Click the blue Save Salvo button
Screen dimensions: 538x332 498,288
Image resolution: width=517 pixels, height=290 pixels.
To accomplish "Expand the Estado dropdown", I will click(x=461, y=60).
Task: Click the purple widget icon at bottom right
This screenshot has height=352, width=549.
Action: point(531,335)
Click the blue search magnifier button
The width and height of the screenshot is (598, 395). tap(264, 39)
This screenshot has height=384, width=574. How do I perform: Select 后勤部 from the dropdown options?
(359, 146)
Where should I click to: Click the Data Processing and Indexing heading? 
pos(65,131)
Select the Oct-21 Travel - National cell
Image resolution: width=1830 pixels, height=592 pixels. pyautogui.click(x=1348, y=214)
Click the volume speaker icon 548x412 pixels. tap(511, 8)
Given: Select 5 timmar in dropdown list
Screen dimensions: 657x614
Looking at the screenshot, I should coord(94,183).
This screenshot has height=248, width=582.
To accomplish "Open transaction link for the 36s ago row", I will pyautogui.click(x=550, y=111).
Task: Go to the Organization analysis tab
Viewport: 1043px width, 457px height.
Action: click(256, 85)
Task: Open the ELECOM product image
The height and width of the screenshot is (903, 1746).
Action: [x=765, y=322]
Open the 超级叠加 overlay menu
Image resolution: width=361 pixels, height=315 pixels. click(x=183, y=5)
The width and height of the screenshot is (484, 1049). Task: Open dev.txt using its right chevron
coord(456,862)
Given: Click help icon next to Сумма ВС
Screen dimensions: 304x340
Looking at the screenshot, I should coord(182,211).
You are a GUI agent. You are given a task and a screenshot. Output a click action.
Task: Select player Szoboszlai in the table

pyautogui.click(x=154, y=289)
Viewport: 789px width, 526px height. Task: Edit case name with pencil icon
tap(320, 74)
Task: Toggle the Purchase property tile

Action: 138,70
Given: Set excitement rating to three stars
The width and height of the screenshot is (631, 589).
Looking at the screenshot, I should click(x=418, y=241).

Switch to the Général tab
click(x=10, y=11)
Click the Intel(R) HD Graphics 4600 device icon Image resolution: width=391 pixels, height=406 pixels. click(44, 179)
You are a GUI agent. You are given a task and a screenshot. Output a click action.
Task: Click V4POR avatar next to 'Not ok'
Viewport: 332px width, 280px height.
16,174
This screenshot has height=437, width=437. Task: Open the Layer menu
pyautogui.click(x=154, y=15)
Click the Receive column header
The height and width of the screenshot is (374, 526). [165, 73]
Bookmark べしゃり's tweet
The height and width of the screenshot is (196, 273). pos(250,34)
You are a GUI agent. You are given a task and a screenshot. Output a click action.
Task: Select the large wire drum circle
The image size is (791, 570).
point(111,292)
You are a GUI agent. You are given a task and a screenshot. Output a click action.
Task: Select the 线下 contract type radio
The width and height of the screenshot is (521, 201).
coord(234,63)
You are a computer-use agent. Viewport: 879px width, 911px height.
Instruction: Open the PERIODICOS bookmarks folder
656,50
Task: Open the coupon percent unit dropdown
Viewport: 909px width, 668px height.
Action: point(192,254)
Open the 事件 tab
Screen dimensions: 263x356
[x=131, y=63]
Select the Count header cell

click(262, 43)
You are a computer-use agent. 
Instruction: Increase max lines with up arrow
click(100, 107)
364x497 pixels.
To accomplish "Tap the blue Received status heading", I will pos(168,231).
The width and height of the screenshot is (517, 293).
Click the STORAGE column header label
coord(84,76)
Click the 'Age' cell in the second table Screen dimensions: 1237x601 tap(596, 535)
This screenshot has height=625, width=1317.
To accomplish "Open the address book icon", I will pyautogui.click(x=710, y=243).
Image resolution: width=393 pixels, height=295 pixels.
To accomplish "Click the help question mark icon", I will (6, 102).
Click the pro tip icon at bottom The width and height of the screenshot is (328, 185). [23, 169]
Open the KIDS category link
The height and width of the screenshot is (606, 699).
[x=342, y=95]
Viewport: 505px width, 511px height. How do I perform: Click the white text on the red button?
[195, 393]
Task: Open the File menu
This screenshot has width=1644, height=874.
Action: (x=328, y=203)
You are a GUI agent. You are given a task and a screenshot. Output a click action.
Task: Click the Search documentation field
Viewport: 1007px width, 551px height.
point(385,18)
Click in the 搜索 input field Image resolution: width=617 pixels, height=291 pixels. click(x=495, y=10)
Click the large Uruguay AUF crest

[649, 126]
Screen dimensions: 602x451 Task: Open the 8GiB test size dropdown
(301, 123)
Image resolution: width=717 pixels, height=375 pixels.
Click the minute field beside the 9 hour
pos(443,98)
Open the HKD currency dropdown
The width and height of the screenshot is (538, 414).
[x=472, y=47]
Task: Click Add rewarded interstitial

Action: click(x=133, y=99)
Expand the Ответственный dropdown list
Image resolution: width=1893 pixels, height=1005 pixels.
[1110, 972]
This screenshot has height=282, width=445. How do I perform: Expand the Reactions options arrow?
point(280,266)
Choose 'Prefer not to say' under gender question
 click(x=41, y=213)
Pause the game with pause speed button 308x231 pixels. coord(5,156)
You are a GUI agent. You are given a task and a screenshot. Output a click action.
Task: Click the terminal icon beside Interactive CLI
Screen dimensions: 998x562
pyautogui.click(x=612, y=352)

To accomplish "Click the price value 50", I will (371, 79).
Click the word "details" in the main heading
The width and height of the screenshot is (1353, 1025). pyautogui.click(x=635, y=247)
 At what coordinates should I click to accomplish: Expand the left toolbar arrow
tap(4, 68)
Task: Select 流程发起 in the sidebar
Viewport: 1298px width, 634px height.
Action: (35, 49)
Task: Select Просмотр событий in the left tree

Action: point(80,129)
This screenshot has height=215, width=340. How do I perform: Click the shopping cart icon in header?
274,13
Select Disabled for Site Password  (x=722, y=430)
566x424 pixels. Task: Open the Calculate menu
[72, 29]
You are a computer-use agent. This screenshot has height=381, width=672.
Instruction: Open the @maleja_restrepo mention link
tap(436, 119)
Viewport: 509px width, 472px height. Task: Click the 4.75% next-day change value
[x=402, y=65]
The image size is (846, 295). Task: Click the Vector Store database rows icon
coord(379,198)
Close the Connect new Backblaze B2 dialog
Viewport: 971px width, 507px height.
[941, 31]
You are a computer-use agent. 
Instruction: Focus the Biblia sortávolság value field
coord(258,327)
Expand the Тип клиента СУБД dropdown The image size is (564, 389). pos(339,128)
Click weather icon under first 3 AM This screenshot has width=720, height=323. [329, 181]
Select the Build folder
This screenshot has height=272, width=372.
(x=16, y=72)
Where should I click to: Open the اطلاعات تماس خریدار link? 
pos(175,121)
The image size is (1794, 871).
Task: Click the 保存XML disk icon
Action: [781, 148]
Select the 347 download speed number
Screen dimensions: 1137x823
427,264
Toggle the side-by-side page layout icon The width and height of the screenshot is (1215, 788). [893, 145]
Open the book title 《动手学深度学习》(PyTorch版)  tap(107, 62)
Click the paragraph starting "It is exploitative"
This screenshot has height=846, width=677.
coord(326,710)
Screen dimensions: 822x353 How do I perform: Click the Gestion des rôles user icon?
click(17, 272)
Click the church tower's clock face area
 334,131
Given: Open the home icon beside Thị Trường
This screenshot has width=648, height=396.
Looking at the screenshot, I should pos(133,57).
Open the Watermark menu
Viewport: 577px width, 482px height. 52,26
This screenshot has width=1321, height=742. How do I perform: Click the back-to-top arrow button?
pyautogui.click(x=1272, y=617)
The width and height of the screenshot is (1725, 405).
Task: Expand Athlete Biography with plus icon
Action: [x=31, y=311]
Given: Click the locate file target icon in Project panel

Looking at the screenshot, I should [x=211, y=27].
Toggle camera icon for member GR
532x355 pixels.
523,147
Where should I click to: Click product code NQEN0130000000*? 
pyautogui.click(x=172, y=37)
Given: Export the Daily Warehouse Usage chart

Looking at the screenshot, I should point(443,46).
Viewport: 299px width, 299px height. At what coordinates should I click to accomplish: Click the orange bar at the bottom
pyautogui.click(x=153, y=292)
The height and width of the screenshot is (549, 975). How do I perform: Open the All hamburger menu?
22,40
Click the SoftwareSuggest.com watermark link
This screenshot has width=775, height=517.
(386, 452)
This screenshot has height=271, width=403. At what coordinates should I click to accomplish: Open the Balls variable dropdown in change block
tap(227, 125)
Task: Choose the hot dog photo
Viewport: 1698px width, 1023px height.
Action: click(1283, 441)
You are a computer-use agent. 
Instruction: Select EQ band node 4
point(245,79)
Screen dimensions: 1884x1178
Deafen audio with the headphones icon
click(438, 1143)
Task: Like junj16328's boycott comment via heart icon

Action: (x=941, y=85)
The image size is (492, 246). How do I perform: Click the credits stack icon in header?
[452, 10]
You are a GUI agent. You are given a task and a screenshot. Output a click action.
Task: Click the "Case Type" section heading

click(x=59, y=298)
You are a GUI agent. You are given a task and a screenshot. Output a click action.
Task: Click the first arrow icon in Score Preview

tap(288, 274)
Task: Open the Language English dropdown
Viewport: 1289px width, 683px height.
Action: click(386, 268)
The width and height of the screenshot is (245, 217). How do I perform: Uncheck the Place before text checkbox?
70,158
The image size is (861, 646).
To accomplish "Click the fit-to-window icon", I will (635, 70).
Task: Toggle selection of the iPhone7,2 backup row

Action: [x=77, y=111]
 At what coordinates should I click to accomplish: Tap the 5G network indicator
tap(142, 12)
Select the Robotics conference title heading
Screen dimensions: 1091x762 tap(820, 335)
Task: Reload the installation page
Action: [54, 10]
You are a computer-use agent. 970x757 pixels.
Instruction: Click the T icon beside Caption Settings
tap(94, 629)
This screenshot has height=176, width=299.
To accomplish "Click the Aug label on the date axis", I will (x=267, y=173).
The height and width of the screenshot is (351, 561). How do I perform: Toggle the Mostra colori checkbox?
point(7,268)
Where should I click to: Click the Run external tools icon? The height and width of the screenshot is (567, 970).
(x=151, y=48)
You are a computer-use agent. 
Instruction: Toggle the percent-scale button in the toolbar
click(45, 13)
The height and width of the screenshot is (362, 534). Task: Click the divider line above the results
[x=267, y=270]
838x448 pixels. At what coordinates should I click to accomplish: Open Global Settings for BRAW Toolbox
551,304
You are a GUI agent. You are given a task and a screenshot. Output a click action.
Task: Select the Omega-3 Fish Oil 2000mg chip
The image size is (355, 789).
□ □ □ □
Each line in which the string "help" is found must be copied from the data.

• _Your response_:
Given: Click help icon next to Сумма ВС
To accomplish "Click the help question mark icon", I will (6, 102).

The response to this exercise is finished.